Dylan Cease made relatively easy work of the first inning for once.
It was the second inning that did him in.
After posting a zero on a respectable 20 pitches to open his day, Cease failed to retire any of the first four batters in the second. He issued a pair of walks around an Avisaíl García single, after which Travis d'Arnaud crushed an inner-half slider out to left for the grand slam.
Tampa Bay hitters seemed to be able to sit slider because he kept missing high with his fastball, a trend that had plagued the first inning of his first two starts. García single was also on the breaking ball.
Cease gave up a two-out ground-rule double before the close of the inning, and then he didn't allow another hit the rest of the way. Neither did any White Sox reliever. The White Sox limited the Rays to two walks over the remaining six innings they pitched, and both were erased with double plays.

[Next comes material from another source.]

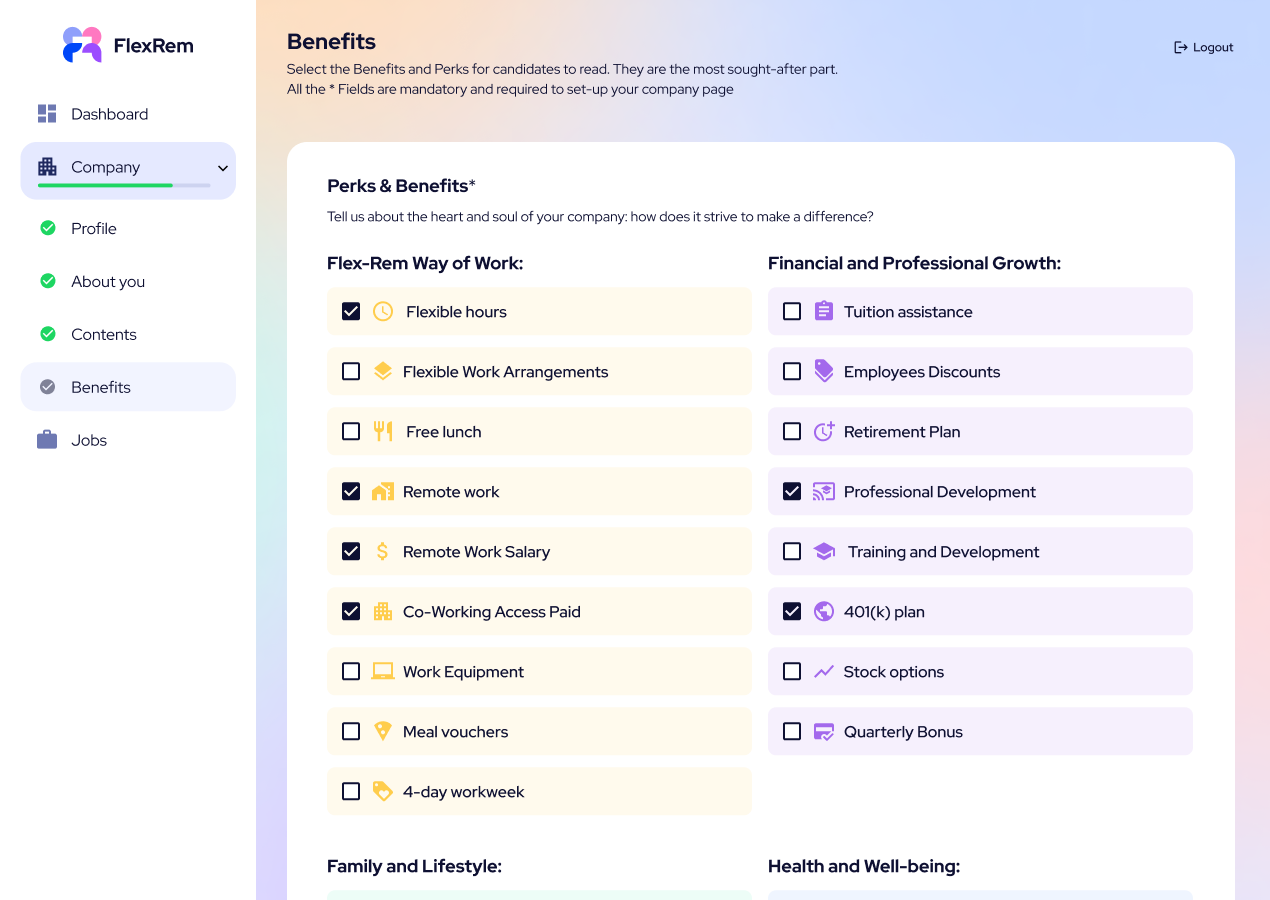1270x900 pixels.
Task: Collapse the Company section chevron
Action: [x=223, y=168]
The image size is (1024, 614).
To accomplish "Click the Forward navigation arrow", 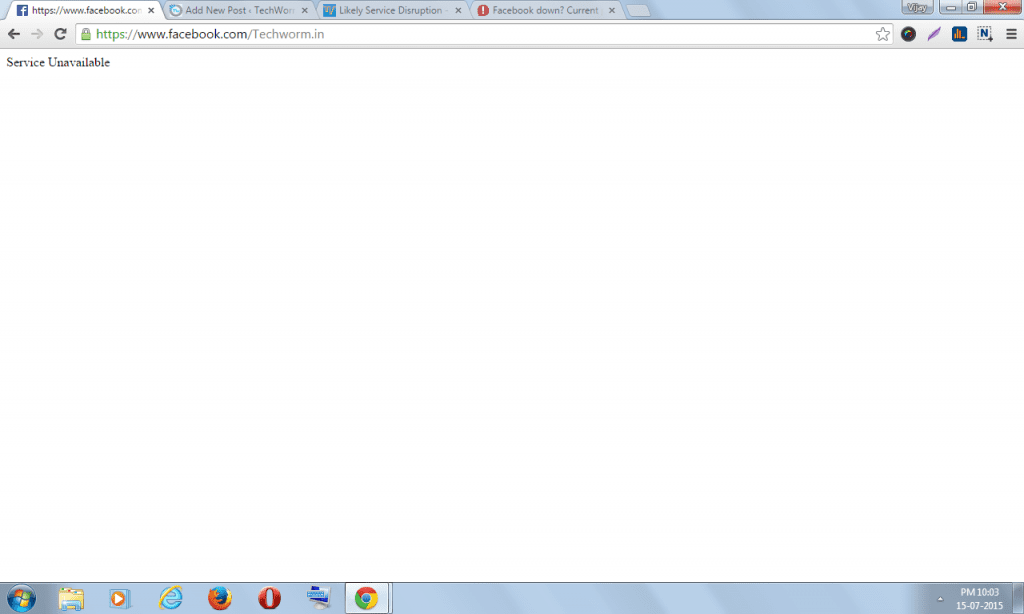I will click(x=37, y=34).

Unfortunately, even though the White Sox outhit the Rays 5-3, they were outscored 4-2. They wasted their best opportunity against Blake Snell in the first inning, when a wild pitch put runners on second and third with nobody out and Jose Abreu at the plate, albeit on a 1-2 count. Alas, Abreu struck out, Leury García was thrown out at home trying to score on a pitch that wasn't wild enough, and James McCann went down swinging to end the threat.
The Sox couldn't muster a similar threat against Snell the rest of the way. They made him throw 109 pitches over six innings, but that's because they struck out 10 times.
They avoided the shutout when Tampa Bay's bullpen arrived. Ryan Goins drew a one-out walk off Andrew Kittridge in the seventh, then scored on Yolmer Sánchez's triple over the head of center fielder Avísail García. Adam Engel then cashed in Sänchez with an infield single that made it 4-2 and brought the tying run to the plate. Alas, the rest of the White Sox went eight up and eight down, and Engel never got a chance to come to the plate as the tying run.
Bullet points:
*Sánchez and Engel had four of the White Sox' five hits.
*The White Sox went 2-8 on the road trip, and were one McCann swing from being 1-9.
*The bullpen should be rested for the homestand. Josh Osich recorded eight outs by himself, and Jimmy Cordero retired the last batter of the eighth in his White Sox debut.
*Thanks to everybody who came out to Alter Brewing for the meetup. I hope you all enjoyed it as much as I did.